Being prepared for unannounced audits is essential. Establish Standard Operating Procedures (SOPs) that outline how to act in such cases: provide a comfortable environment, offer refreshments, and promptly assemble your experts to address auditors’ questions. This preparation helps maintain composure and efficiency during audits.

Clinical evaluations under MDR require demonstrable safety and performance endpoints, which can be challenging to substantiate retrospectively. Establishing equivalence, especially for software, often necessitates a deep dive into the core algorithm. Be prepared for thorough scrutiny if you choose this path.

It’s insufficient to rely solely on a single scientific database. Utilize diverse scientific publication databases to ensure comprehensive coverage and avoid overlooking critical studies.

Auditors expect state-of-the-art cybersecurity measures, including vulnerability scans and penetration tests, even if these are not explicitly required. It is advisable to implement these measures proactively.

The MDCG 2019-16 rev.1 guideline provides a framework that emphasizes the classic risk management cycle: Plan – Analyze – Evaluate – Mitigate .

Additionally, FDA guidance offer more detailed examples and can serve as valuable extensions.

The level of detail in an inspection depends on the auditor’s expertise. If they focus on cybersecurity, be prepared for detailed discussions on risk scores. We have found that using the Common Vulnerability Scoring System (CVSS) has been satisfactory for auditors so far.

Usability studies and risk management are central to MDR compliance, even though usability is only mentioned in the MDR in the context of Post-Market Surveillance (PMS). Auditors are increasingly focusing on documentation and traceability and require that all measures – even best practices – are explicitly documented. Keep the original records of your suppliers as they might be requested for further inspections.

This iterative process extends over the entire product life cycle. A one-page summary of tests carried out with a small group is insufficient; comprehensive documentation is required.

For software, post-market monitoring includes collecting data from support channels, monitoring the software bill of materials (SBOM), crash reports and compatibility checks with new operating systems or devices. Changes to SOUP (Software of Unknown Provenance) components or the underlying operating systems occur frequently and require constant vigilance. The more your product gains importance on the market, the more feedback you can expect, which requires thorough documentation and analysis.

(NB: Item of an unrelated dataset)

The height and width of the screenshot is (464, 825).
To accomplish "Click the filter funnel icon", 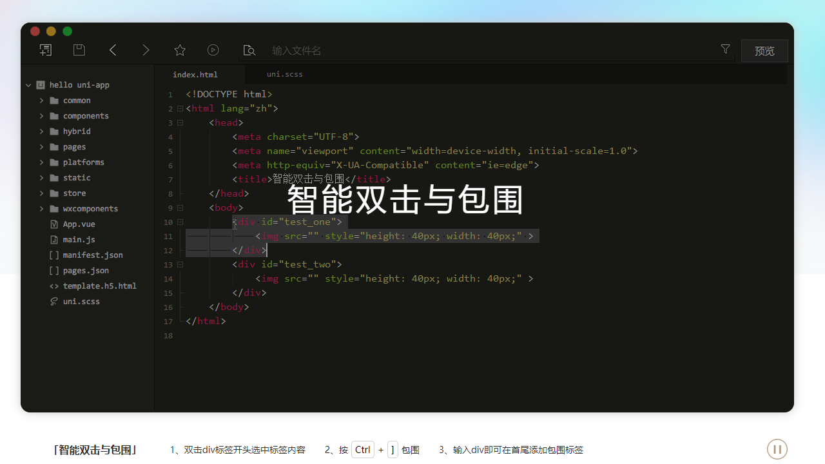I will pos(725,48).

Trend analysis and effective data collection methods are essential for producing the Periodic Safety Update Report (PSUR) and maintaining compliance. Selecting the right statistical methods is critical. Recommended methods include Weibull analysis (as recommended in ISO 24971), Nelson’s rules (as recommended in ISO/TR 20416), the Mann-Kendall test or the Neumann trend test (for normally distributed populations).